Along with the chief pharmaceutical officers for England, Northern Ireland and Scotland, he sits on the board responsible for reviewing pharmacy legislation and advising ministers on the development of policy.
At its last meeting in February, the board discussed the controversial topic of whether the supervision of prescription-only medicines sales could be taken on by pharmacy technicians – a proposal which following sector backlash has been sent “back to square one”, according to the government.
Mr Evans says the board should not “shy away” from discussions around changes to pharmacy supervision legislation and “what it can do to help pharmacists and pharmacy technicians realise their potential”.
The board was also instrumental in passing a long-awaited defence from criminal prosecution for pharmacy professionals who make an inadvertent dispensing error, which came into force in April.

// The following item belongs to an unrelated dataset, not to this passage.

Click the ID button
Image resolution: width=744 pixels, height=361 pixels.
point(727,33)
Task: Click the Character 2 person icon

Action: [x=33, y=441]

After what Mr Evans describes as a “long battle”, he has “high hopes” that the law will move things forward. “The profession needs to learn the reason that legislation was brought through was to promote learning and an open, transparent culture so we can improve safety.”
“While health policy might be devolved across parts of the UK, professionally, we don’t work in those boundaries, we work across them,” he adds.
Perhaps it's this willingness to adapt the best pharmacy ideas from surrounding nations that has led Wales to the pivotal position it has today. Mr Evans agrees Wales has learned from work in other parts of the UK, and “hopefully, the things we’re doing here [means] others are learning from us”.